THROUGH A GLASS, DARKLY
The great thing about the Brains Trust in the saloon bar of the Frog & Bucket public house is that, after about eleven pints of Spitfire Ale, we begin to see the solutions to the great issues facing the world in the 21st Century with a certain blinding clarity.
Fresh on the heels of another welcome revelation this week, i.e. that the average fifty-something is far fitter than the average twenty five year old in terms of attention to diet and lifestyle choices, we had barely consumed two pints and our order of “Cornish pasties and chips all round, please love!” before - as has happened every day for the past six years - we reached a consensus that our esteemed political masters lost the plot a long time ago.
Take education or – as Tony Blair memorably promised, listing his priorities before coming to power in 1997, “education, education, education.” The New Labour government soon announced a drive to open up universities and create a new generation of graduates ready to take Britain to ever-greater heights of achievement in everything.
To do this – say the detractors – they then had to introduce a programme of dumbing down all school exams to the point where nobody failed anything … and employers soon began complaining about the poor standards of literacy & numeracy in both school-leavers & graduates. Elite schools began abandoning the new ‘discredited’ state exams and looking around for alternative, more stringent, versions that would separate the wheat from the chaff and allow able students to demonstrate their true quality.

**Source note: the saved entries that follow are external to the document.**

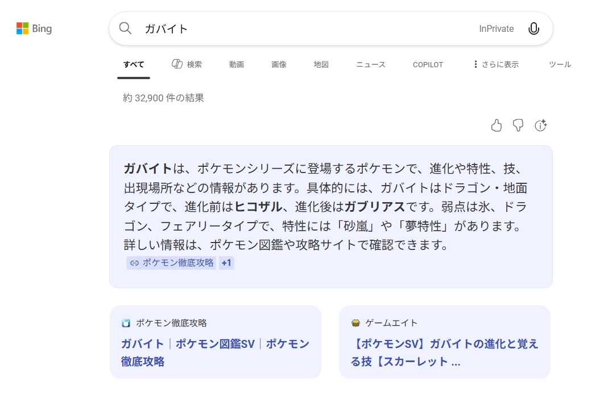Open the AI answer info icon
612x394 pixels.
[x=540, y=125]
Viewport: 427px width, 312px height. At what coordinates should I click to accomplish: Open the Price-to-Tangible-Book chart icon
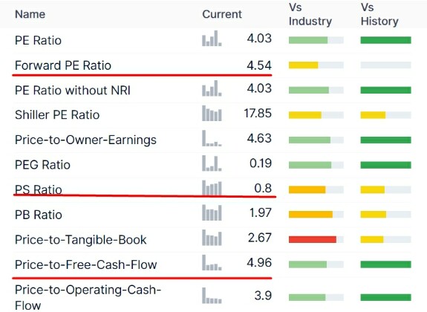click(212, 238)
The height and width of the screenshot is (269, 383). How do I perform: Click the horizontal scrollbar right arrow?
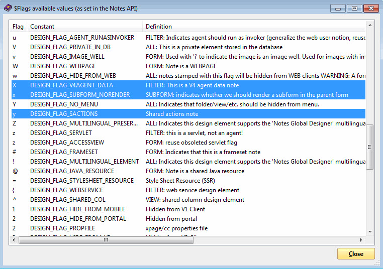pos(362,240)
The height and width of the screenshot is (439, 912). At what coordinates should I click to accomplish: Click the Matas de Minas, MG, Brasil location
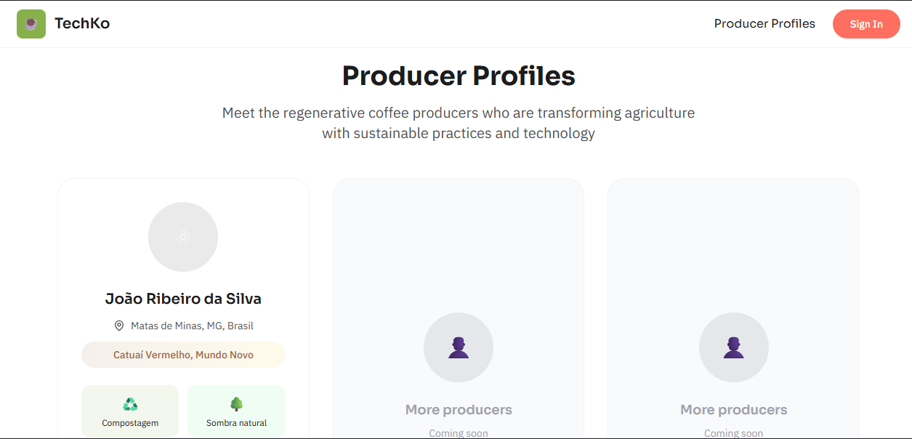(x=192, y=326)
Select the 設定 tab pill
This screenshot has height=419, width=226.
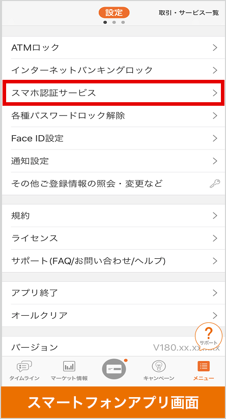pos(114,12)
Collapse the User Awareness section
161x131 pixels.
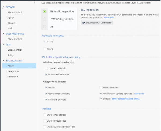[3, 34]
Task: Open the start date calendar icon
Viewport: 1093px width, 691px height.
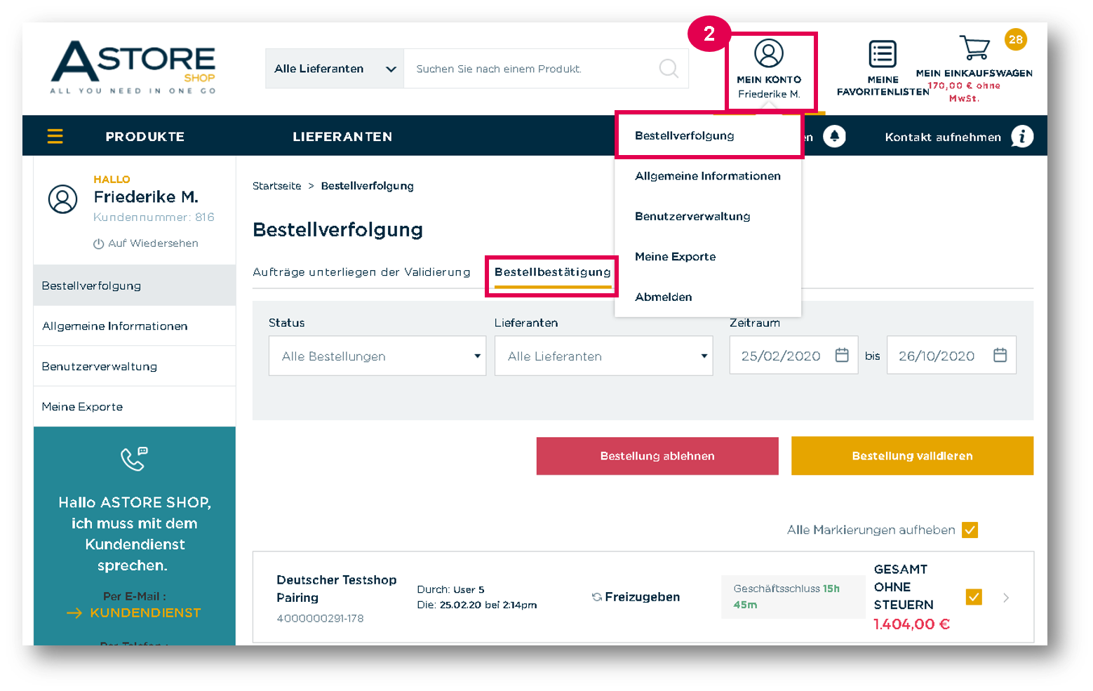Action: tap(842, 356)
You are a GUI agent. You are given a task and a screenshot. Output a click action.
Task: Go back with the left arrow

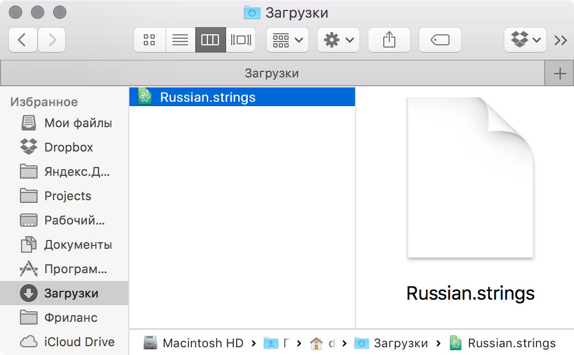click(x=23, y=40)
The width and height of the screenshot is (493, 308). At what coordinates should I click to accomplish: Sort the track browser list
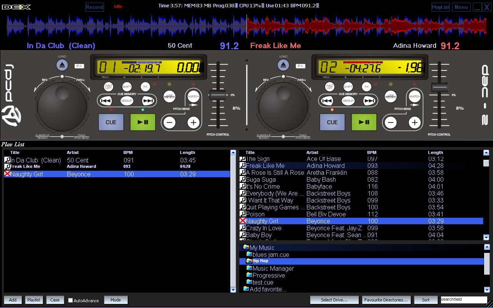click(x=426, y=300)
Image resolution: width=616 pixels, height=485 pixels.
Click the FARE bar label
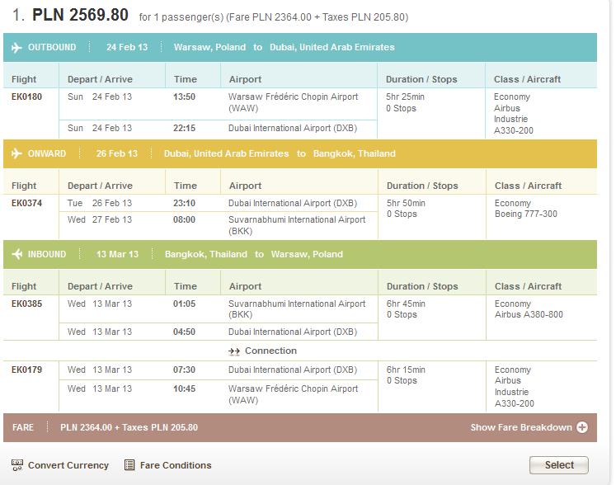23,427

So. Under New Labour lots more youngsters – including (to be fair) many who perhaps might not have had the opportunity to do this in previous generations - have been passing all their exams and, instead of launching themselves onto the jobs market straight from school, going on to university instead. It has been alleged that university academic standards have also had to be lowered … simply so that this new (less able) intake can relate to their courses at all, let alone excel in them.

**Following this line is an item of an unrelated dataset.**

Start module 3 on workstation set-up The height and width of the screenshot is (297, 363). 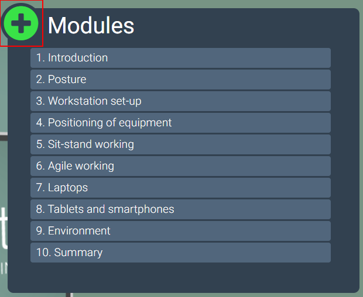pos(180,101)
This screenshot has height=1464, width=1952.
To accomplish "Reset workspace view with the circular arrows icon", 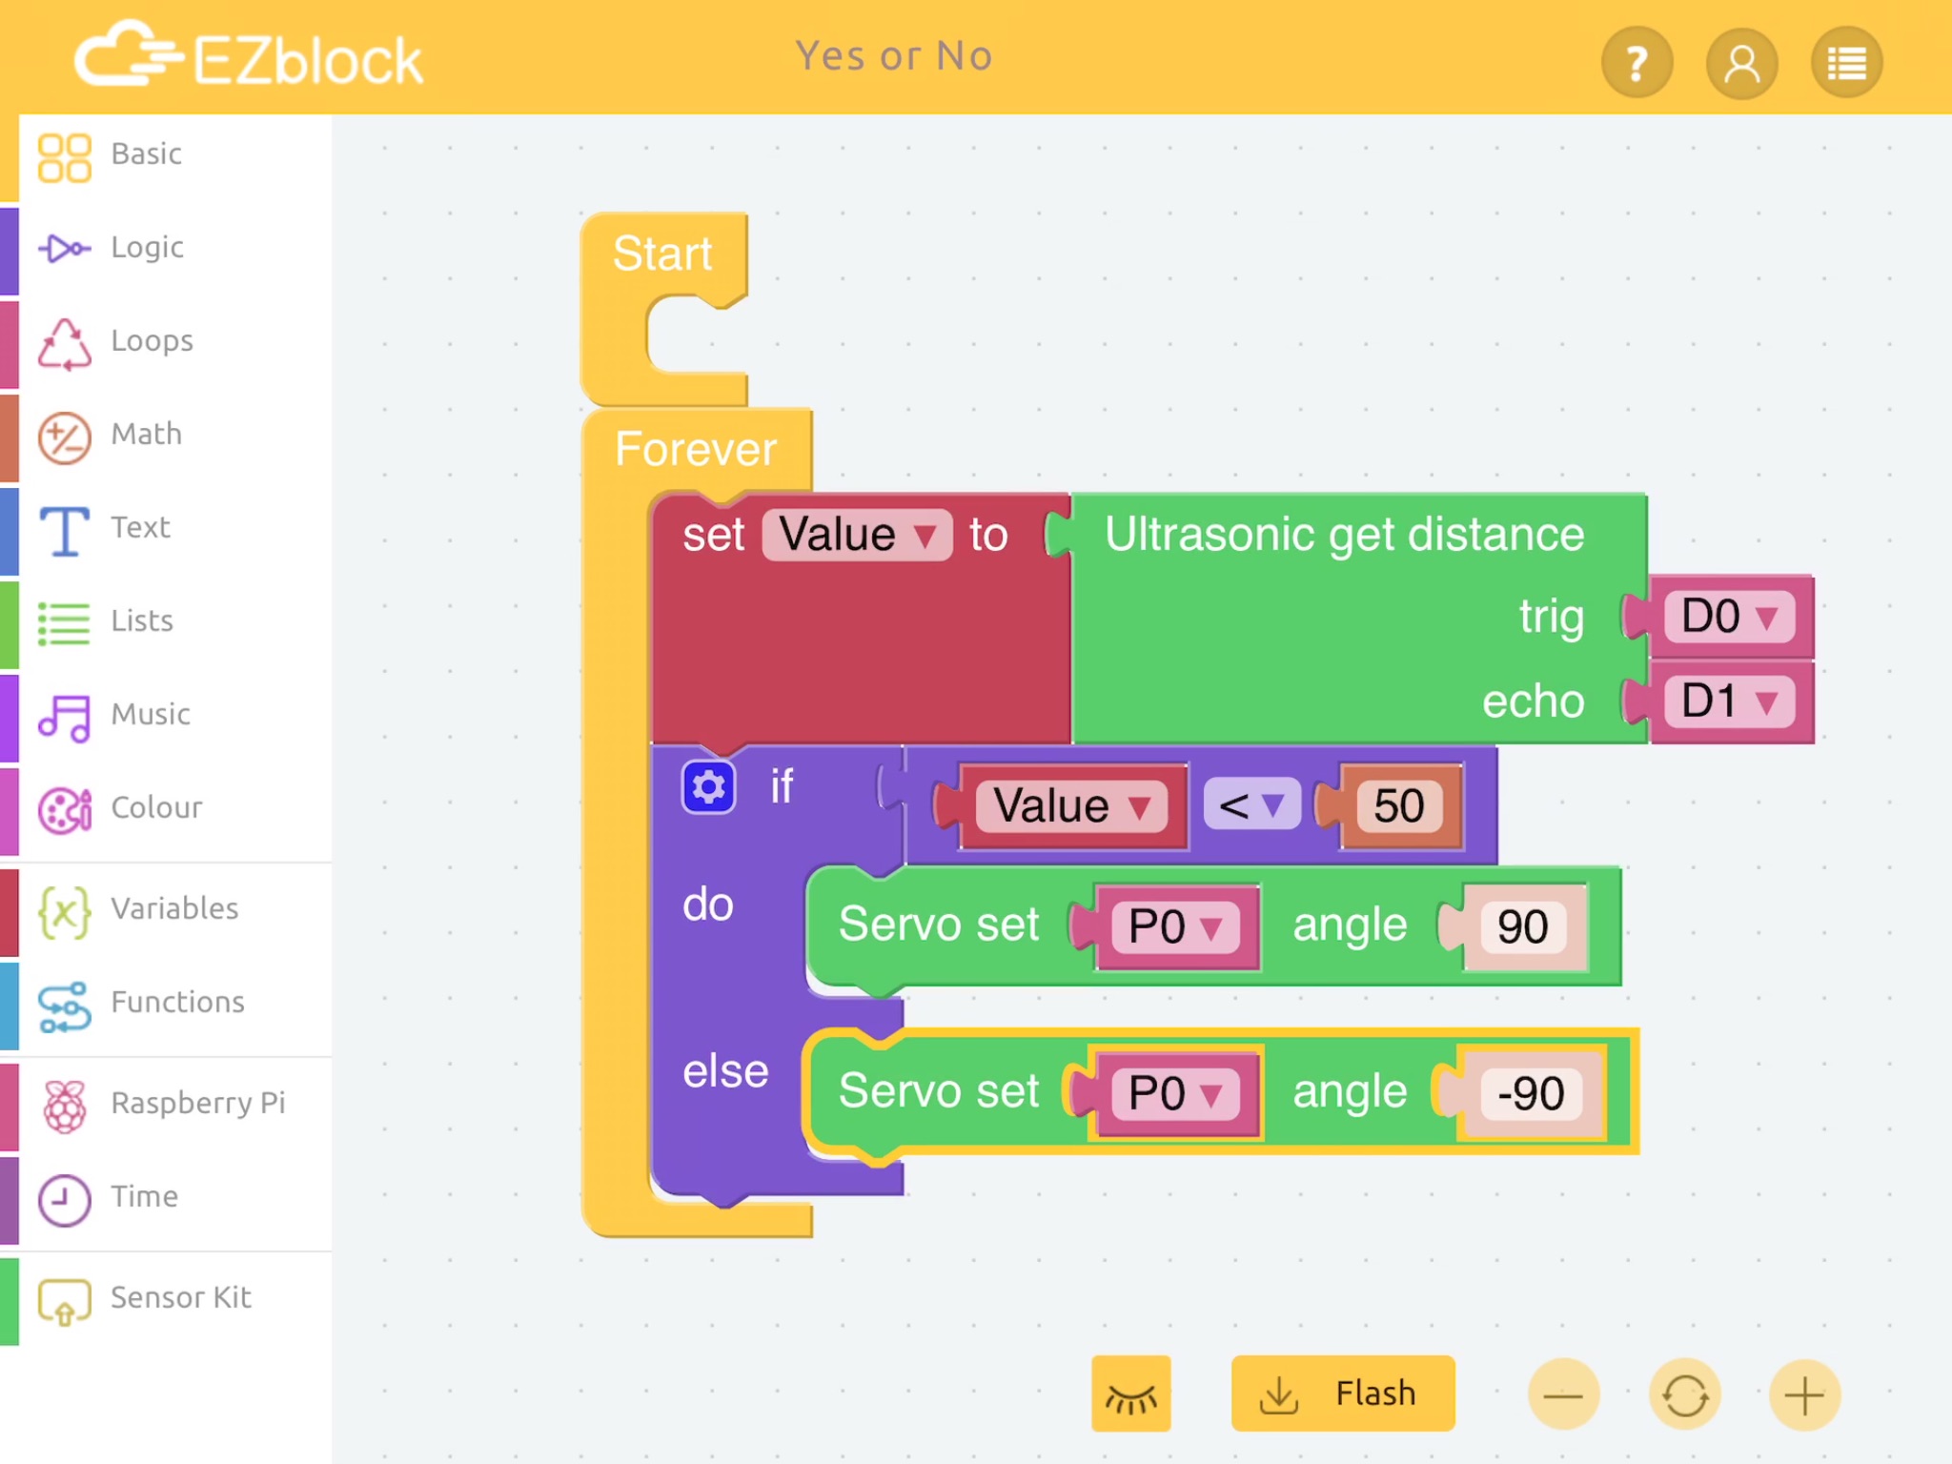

Now we have news that – as a direct result of the recession - the UK graduates’ job market has shrunk by 20% in the past twelve months. One in ten graduates remains unemployed six months after leaving university. These are the figures before another 80,000 graduates hit the job market this summer.
Apparently the government’s response is now to encourage graduates to go on a taxpayer-funded ‘gap year’. Some cynics say this is a naked attempt to keep them off the ever-rising unemployment register. Those of us in the Frog & Bucket yesterday suspect that the entire New Labour education reform programme since 1997 was designed with this in mind. These days tens of thousands of ill-educated Britons are going straight on the dole at twenty one or twenty two, instead of at eighteen or even younger as was previously the case. Depending upon the way you look at it, I suppose that’s progress.
I don’t know why I’m worrying. Currently - like the rest of the boys - I’m trawling through the files on my computer and in my cupboard by the television, trying to remember my own educational qualifications. We’re all going to apply for one of these graduate taxpayer-funded ‘gap years’ on Monday – looking at the brochure, personally I’m thinking the Canaries, South Africa, or perhaps one of those South Pacific islands with sandy beaches with a hut and a dusky handmaiden bringing you rum cocktails on the hour, every hour.
Of course, if they turn us down because we’re too old to qualify, we’ll sue them for ageism under the new Age Discrimination legislation and/or the Human Rights Act. We’re just as much a part of the New Labour generation as any of these spotty ‘graduates’ - plus we don’t get as many sexually-transmitted diseases.